I invite the Guardian to spend time on HMS Astute with me to see at first hand the professionalism of the crew, the confidence they have in their boat and the rigour with which sea trials are carried out and problems addressed.

Rear admiral SR Lister
Director submarines, Ministry of Defence"

I was concerned that whilst the letter suggested that the problems reported were those normally expected to be encountered in a newly commissioned class of boat. I thought it was worth highlighting the shortcomings  in the resources and expertise needed to ensure the delivery of  the nuclear safety of the UK nuclear submarine fleet and the need for the independent regulation of nuclear safety. 

Letter of reply to Rear admiral SR Lister published in the Guardian 19 November

" Submarine safety

I read with interest the letter from Rear Admiral SR Lister, director submarines, Ministry of Defence, on the problems with the Astute submarine reported in this paper (17 November). As a former head of radiation protection policy at the MoD, I must say that public confidence would be greatly enhanced if the regulation of nuclear safety for the submarine fleet was transferred from the MoD's internal nuclear safety regulator to the Office for Nuclear Regulation, part of the Health and Safety Executive. It is also worth pointing out that the 2010-11 annual report of the Defence Nuclear and Environment Safety Board clearly shows how the MoD has failed to allocate sufficient resources to nuclear safety, in particular the lack of progress on recruiting and retaining experienced and qualified staff. The report clearly shows that ministers continue to ignore the MoD's internal nuclear regulator in the allocation of resources to support the safety of the naval nuclear propulsion programme.

Fred Dawson  Director, Milcon Research"


MOD  DNESB annual reports

Friday, 16 November 2012

Loss of specialist capabilities needed to support the nuclear propulsion programme

Guardian reports  - HMS Astute: quality control the key to restoring hunter-killer sub's reputation.  Union fears MoD has lost too many specialists amid acute sensitivity over £10bn programme

"This is what has alarmed union leaders, such as Prospect's Steve Jary, who fears the MoD has lost so many civilian specialists that it no longer has the ability to keep a proper eye on QA issues"

"The MoD is no longer able to supervise the construction of submarines effectively."

Regularly readers of this blog will recall a recent post about the loss of specialist capabilities needed to support the nuclear propulsion programme.
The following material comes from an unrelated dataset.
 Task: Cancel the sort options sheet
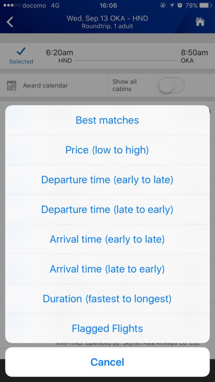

The MOD was asked through a FOI request to provide information about loss of specialist capabilities needed to support the nuclear propulsion programme and to explore what the Union Prospect was doing to resolve the issue.

So far the MOD have failed to provide the information requested
Update on FOI request 23 November

What is becoming clear is the MOD may now reliant on contractors and granting  concessions so that less skilled and experienced personnel can be placed in SQEP posts within the MOD's nuclear progarmmes.  It is likely that this situation contributed at least in part to the problems reported in the Guardian Newspaper.

The 2010-11 DNESB and earlier reports clearly demonstrate how the MOD has failed to allocated sufficient resources to nuclear safety in particular the lack of progress on recruiting and retaining suitably experienced and qualified staff.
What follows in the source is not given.